Digestive fitness is important for everyday wellbeing. 

What is your first clue that your digestive system needs support?
excess gas? reflux? abdominal discomfort or pain? bloating? mucus in your throat? burping? changes in your poo? 

Digestive fitness is the ability of the body to both absorb nutrients and protect the body from foreign substances (e.g., allergens, chemicals, pathogens.   We are what we absorb, not what we eat!

Digestion isn’t just mouth, stomach, poo.  It is one long pipe with multiple processes and requires chewing, stomach acid, digestive enzymes, fibre, water and a microbial population (e.g., fungi, bacteria) to help break down food, make energy, synthesise vitamins, and kill pathogens in the stomach.  The digestive tract has a lining that is just 1mm thick to enable absorption of nutrients. 

Rennie’s for reflux has become common place, 20% of the UK suffer with irritable bowel syndrome (IBS, the second most common reason for work absence) and around 20% in the UK has constipation at any one time. 

Growing research links digestive health to everyday wellbeing, weight management, illness (e.g., covid), chronic conditions (e.g., rheumatoid arthritis) and mental health disorders like anxiety, and depression.
Why? Because the gut
• is home to 70% of the immune system
• makes serotonin, the happiness hormone
• has 500 million neurons, which are connected to your brain through nerves in your nervous system
• produces neurotransmitters that influence emotional regulation, and stress responses

Is your digestive health ‘fit’ for your total health?  

BOOK now for a 60-minute digestive fitness assessment using this link   

“Food is not just fuel” say Tim Spector … food helps feed the trillions of microbes in our gut that play a role in the digestive system, immune system and brain.

Often, we think of bacteria as bad and yet our body is 90% bacteria cells and 10% human.  The gut microbiome we each have is like a signature, unique to you.  It is partially about genetics, we get our mothers microbiome at birth, but it is influenced by nutrition, medication and lifestyle choices.  Of course, there are other factors like sleep, exercise, genetics but the gut microbiome is a major factor that we have control over!

Imagine the gut like an inner garden to care for.  The opportunistic bacteria are weeds, and the good bacteria are a variety of flowers, shrubs, trees, and grasses.  The levels and types of bacteria in your gut can impact digestive health and total health.  

DOES YOUR INNER GARDEN NEED TENDING?

Companies are finding microbial solutions to restore nutrients in the soil.  You too can change the levels and types of microbes inside you with food & supplements.  Work with a registered nutrition practitioner to help you do this.

Just like tending a garden, take the same steps to weed, plant new, feed and water well.  
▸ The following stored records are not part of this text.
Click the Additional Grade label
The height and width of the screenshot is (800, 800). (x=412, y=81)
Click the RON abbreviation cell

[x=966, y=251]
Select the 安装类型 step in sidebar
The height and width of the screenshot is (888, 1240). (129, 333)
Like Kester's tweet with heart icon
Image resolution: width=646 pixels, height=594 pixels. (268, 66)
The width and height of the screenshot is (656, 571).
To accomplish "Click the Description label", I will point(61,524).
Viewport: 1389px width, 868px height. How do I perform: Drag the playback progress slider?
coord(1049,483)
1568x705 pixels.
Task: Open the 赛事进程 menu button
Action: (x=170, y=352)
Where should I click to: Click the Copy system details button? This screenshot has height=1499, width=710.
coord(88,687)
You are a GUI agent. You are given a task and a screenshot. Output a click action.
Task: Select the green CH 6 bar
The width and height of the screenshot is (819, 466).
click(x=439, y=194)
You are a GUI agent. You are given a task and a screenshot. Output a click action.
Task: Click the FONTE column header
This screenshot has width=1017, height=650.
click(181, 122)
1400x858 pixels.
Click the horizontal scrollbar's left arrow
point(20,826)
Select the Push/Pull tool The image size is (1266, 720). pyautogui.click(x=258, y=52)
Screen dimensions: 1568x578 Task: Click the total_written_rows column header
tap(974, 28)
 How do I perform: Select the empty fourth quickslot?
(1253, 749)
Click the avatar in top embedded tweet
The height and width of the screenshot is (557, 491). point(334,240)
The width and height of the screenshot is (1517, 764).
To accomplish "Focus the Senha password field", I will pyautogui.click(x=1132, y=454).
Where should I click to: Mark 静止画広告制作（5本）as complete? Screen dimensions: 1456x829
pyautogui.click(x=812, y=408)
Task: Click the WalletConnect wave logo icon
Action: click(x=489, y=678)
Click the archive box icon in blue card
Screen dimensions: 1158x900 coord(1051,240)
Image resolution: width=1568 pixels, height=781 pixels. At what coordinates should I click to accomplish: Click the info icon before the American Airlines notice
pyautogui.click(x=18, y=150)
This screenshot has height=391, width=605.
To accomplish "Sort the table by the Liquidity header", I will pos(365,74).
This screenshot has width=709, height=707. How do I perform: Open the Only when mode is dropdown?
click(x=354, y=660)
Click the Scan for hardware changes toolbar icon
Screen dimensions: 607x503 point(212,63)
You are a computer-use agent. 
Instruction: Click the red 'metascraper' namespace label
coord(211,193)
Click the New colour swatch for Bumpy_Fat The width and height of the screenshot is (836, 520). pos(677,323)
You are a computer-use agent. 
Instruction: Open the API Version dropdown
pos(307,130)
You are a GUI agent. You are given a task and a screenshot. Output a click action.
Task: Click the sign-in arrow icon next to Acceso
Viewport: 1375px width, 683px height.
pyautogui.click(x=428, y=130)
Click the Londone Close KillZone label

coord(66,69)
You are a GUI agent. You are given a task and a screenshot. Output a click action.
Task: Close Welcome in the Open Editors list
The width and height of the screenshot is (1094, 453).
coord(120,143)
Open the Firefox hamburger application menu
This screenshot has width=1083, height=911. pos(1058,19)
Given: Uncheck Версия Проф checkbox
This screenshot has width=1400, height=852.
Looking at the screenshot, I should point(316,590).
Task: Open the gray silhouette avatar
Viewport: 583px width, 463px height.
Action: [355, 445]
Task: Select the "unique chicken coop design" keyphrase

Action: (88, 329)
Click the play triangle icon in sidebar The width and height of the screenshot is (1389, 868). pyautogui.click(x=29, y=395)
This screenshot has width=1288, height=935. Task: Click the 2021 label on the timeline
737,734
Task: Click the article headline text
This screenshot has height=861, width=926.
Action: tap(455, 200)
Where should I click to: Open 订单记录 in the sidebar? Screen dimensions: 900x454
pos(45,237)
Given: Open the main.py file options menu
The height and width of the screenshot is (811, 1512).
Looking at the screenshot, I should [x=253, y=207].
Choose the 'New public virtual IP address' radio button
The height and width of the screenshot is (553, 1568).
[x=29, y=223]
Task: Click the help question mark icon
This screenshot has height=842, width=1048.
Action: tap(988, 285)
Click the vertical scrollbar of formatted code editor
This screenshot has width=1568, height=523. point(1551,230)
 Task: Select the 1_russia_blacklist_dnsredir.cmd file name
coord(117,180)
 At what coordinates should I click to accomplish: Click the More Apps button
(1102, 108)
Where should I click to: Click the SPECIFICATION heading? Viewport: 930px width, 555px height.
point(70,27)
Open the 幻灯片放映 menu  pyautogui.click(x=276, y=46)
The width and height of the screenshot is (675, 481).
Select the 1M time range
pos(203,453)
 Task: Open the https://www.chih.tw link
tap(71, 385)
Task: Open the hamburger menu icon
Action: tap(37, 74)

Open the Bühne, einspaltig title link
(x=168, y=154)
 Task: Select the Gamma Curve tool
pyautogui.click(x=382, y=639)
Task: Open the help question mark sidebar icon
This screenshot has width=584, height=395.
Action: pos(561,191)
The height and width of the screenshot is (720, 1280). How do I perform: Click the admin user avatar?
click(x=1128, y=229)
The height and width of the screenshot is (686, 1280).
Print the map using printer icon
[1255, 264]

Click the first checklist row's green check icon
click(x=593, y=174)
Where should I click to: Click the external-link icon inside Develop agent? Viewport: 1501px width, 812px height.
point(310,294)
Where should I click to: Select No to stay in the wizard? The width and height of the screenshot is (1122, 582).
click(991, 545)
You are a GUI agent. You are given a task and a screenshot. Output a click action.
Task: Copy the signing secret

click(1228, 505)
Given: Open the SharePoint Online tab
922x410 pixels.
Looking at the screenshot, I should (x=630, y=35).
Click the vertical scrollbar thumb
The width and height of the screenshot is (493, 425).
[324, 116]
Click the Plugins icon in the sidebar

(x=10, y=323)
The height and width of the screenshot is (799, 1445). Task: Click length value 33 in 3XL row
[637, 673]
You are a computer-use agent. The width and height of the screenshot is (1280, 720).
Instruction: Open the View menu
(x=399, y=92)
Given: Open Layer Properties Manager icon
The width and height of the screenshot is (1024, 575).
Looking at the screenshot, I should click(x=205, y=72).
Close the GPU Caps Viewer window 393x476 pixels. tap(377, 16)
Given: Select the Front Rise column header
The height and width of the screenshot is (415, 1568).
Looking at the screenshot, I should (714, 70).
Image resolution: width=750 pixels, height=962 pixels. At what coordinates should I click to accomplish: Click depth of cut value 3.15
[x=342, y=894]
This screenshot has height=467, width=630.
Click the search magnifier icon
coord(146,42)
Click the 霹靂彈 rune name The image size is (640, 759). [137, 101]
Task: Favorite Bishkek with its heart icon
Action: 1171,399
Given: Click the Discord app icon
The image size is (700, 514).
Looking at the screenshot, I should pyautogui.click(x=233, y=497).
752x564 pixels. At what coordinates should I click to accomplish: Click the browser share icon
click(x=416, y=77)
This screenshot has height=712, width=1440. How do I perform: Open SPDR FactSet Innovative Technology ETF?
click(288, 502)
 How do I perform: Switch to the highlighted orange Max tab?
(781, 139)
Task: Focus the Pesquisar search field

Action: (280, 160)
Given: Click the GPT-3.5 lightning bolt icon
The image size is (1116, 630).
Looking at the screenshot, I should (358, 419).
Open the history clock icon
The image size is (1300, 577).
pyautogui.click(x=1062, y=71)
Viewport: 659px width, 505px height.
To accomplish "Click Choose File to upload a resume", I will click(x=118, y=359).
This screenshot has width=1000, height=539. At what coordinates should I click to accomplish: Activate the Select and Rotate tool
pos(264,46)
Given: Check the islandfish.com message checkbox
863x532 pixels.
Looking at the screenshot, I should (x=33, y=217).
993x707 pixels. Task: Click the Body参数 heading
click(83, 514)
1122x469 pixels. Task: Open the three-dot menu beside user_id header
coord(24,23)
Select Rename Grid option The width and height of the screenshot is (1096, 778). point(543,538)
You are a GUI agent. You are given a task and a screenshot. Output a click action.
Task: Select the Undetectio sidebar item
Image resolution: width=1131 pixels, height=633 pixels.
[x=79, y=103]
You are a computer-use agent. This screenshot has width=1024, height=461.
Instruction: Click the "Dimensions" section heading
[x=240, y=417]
  • Weed out unwanted bacteria – reduce sugar, take probiotic supplements with the guidance of a nutrition practitioner
  • Plant new bacteria – eat a variety of coloured foods, probiotic foods (e.g., yoghurt, kefir) and/or supplements
  • Feed good bacteria – eat fibre, prebiotic foods (e.g., apples, onions, garlic) and/or supplements
  • Water everyday – 1.5-2L daily to support absorption of nutrients and digestive movement

FOUR DIGESTIVE CLUES

What is your first clue that your digestion needs support? Is it poop? wind? cravings? and/or food sensitivity? Don’t ignore this message from your body.  

Poop – ‘the clue is in the poo’.  Its form, type, colour, smell, texture, frequency etc.  You can use the Bristol stool chart to know your type using this link

Wind – how much, the smell, where it is trapped inside you can provide subtle clues about what foods you have eaten, bacterial types and levels, foods you may not be breaking down.  For more about wind see more in this blog https://hollyblenkinsoppnutrition.com/wind-a-clue-for-digestive-health/   

Cravings – food and drink you crave; repetitive eating provide clues about the microbe population.  The opportunistic bacteria say, “feed me, feed me” – they love sugary food and carbs in any form.  I start here with many clients that have bloating, loose stools, hormonal imbalances or want to manage their weight.

Food sensitivities (NOT intolerances or allergy) – the gut lining is only 1mm thick so it can be temporarily damaged by undigested food, an imbalance in microbes.  Any leakage in the gut lining can trigger an immune response i.e., a food reaction, bloating, abdominal pain, headaches etc.

Disclaimer: This information provides general dietary advice and/or is explanatory in nature.  It is not personalised nutritional and lifestyle recommendations since no health history has been recorded.   If you have symptoms that persist or concern you, please contact your GP.